Hall of Fame Inductee
Annie Oakley
While still a little girl being reared in her frontier home near Greenville, Ohio, Annie Oakley would take to the field with her gun and bring in enough game so that her mail-carrier father could trade it at the country general store for ammunition, groceries and other necessities.
Annie Oakley was born Annie Moses on Aug. 13, 1860. She learned to shoot at the age of eight with her father’s old 40-inch cap and ball Kentucky rifle. In the fall of 1875, when she was 15, she was invited to take part in a shooting match in Cincinnati against Frank Butler, a champion marksman. Butler thought it was a joke, but he was more than convinced that it was no farce when young Annie beat him fair and square. A year later Miss Moses became, in private life, Mrs. Frank Butler. When Annie joined Frank’s shooting act, she became Annie Oakley.
The Butlers—Annie and Frank—joined the Four-Paw and Sells Brothers Circus in 1880 as a shooting act. They met the great Sioux Indian chief Sitting Bull in St. Paul, Minn. in 1882, at which time Annie was adopted into the tribe as "Mochin Chilla Wytonys Cecilia," which is the Sioux Indian name for "My Daughter, Little Sure Shot." Two years later the Butlers joined the Wild West Show and traveled with Buffalo Bill Cody’s group for 17 years. Annie broke her first 100 straight at trap in a match race in London in 1887, setting a club record.
Annie Oakley is personally credited with saving the Wild West Show during its 17-month tour of Europe. During that time Annie was giving two performances a day, seven days a week. When it seemed the show was doomed because of financial failure, Annie took $8,000 of her savings to rescue it.
She performed her magic with guns before seven crowned heads of Europe in one day, and among her treasured trophies was a cup of solid silver awarded by Edward VII, who was Prince of Wales at the time. It was enscribed "You are the best shot I have ever seen." An idea of her value may be better understood when it is realized that she commanded and received $700 a week during the tour of Europe. She also won $9,000 in two years of trapshooting, during a time when money was hard to come by and her appearances at tournaments were limited.

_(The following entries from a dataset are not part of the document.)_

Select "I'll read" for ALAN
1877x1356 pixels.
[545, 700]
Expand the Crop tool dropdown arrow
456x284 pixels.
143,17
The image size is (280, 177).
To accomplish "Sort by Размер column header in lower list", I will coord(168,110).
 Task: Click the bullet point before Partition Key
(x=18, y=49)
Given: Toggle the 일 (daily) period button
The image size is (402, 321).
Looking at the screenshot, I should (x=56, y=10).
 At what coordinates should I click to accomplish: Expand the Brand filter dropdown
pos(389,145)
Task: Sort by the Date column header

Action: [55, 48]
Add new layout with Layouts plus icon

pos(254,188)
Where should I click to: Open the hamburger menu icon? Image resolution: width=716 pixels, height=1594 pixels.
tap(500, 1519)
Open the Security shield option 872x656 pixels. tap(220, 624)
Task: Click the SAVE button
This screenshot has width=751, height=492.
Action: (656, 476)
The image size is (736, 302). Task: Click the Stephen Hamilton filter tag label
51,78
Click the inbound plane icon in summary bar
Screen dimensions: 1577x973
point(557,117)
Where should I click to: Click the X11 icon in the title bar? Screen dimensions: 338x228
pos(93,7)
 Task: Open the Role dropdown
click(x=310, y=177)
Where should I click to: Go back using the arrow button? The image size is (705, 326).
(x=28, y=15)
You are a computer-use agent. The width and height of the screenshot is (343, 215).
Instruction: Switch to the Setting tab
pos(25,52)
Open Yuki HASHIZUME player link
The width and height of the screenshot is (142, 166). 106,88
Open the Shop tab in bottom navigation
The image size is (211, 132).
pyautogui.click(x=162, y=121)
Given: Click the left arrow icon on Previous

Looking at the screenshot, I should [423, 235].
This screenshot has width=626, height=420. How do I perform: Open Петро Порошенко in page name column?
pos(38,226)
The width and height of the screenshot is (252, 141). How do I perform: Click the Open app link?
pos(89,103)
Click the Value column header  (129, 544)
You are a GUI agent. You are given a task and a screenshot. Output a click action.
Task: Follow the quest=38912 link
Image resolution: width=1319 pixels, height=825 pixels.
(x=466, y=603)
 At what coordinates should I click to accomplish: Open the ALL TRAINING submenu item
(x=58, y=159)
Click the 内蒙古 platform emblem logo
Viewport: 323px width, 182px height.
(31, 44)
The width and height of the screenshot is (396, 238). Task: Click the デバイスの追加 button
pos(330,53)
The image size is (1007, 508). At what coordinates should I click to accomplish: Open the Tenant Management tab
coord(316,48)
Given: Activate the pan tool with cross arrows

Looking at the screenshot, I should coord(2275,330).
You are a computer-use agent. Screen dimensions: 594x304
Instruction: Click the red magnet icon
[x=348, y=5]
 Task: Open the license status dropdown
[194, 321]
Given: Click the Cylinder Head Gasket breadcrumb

After a near-disastrous train wreck while with the Wild West Show, Annie retired to private life in 1901. It was more than a year before she was able to leave the hospital and to resume some of her shooting activities.
One of Annie’s pet tricks at Pinehurst, N.C., where she taught hundreds of women the art of marksmanship, was to lie on her back, have her husband throw six glass balls in the air at once and she would empty the entire contents of three double-barrel shotguns, breaking all six targets before they reached the ground.
A car accident in 1921 left Annie in a brace for the rest of her life, but she still came back to break 100 clay targets the following year at Pinehurst. During her 30 years of shooting, Annie Oakley fired well over a million shells. She won over $100,000 and numerous trophies during her shooting career. A year before her death—at the 1925 Grand American—Annie obliged some of her friends and shot a race, breaking 97x100. She died in Greenville, 0hio on Nov. 3, 1926.